The specific Army unit that purchased Clearview is the 502nd Military Police Battalion Criminal Intelligence Section, stationed at the Fort Campbell military base, which is on the border between Clarksville, Tennessee, and Hopkinsville, Kentucky. One Gainesville, Florida, police officer advised another officer to keep Clearview use out of official police case reports, as reported by BuzzFeed News. "If they're arrested and prosecuted, are they learning that Clearview's technology was used to identify them?"

"To the extent that this federal agency is using Clearview and then making referrals to state and local law-enforcement agencies for arrests and prosecutions, that also raises serious questions about what those defendants are told," Wessler said. Nate Wessler - a staff attorney for the Speech, Privacy, and Technology Project at the ACLU, which is suing Clearview AI for violating the Illinois Biometric Information Privacy Act - told Insider that he's concerned about the Army's Clearview use flying under the radar. Although the discount lasts five years, the contract has to be renewed each year, and this one is set to expire next month. The Army paid for 15 Clearview licenses in total.
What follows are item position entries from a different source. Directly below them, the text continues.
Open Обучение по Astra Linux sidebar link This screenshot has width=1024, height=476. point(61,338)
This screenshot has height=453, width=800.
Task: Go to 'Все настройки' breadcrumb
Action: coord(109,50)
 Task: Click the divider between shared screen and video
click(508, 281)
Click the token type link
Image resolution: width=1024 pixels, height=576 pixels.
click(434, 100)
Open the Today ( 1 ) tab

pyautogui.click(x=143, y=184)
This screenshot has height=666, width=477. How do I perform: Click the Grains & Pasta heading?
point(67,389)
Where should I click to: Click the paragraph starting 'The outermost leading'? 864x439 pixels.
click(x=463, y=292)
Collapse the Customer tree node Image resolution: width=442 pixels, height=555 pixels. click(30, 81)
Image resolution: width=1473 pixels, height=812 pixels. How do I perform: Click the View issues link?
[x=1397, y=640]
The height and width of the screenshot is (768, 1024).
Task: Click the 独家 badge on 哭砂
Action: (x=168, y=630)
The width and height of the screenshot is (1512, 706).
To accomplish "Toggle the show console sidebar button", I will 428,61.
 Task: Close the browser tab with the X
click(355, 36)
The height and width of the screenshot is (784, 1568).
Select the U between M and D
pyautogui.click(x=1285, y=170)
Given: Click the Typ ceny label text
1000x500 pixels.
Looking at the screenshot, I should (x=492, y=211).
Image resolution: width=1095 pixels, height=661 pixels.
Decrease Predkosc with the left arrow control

#CLEARVIEW SOCIAL LICENSE#
The contract, signed in September 2020, shows that the Army gets a discounted rate of Clearview's services for five years at $15,000 - meaning it can pay $1,000 per license that normally costs $2,000. Organizations like the American Civil Liberties Union and Mijente have filed lawsuits against Clearview, accusing it of violating Illinois and California state law by downloading people's photos and putting them in its database. The company has been publicly accused by Google, Facebook, Twitter, LinkedIn, and other social-media companies of violating their terms of services by scraping images and videos.
#CLEARVIEW SOCIAL SERIES#
In July, Clearview raised $30 million in a Series B funding round the investors were not identified in the funding announcement.
#CLEARVIEW SOCIAL FREE#
It claims to have scraped 3 billion photos from the internet and has given free trials of its service to thousands of police officers, and previously to private companies like Macy's and the NBA. The documents detail how Clearview AI, which uses billions of images downloaded from social media to identify people using facial recognition, is capable of wooing high-level customers within the US government, including the US Defense Department.Ĭlearview is a facial-recognition company with one main function: taking a searched face and matching it to other faces using pictures from sites like Twitter, Instagram, Facebook, YouTube, and LinkedIn. The contract, obtained with other documents by Insider via public-records request, shows the US military awarding a discounted contract for Clearview to work with the Army's Criminal Investigation Command, which investigates serious crimes that could involve active service members or civilian workers for the Army. The US Army has a contract with Clearview AI, according to documents that reveal the controversial facial-recognition startup making bold claims to the military about capabilities such as "criminal network discovery" and "force protection and area security." The Army's CID, which investigates felony offenses, signed the contract after a free-trial period.The controversial facial-recognition company gave the Army a discount price of $1,000 per license.Clearview AI signed a contract with the Army's CID unit, according to documents Insider obtained.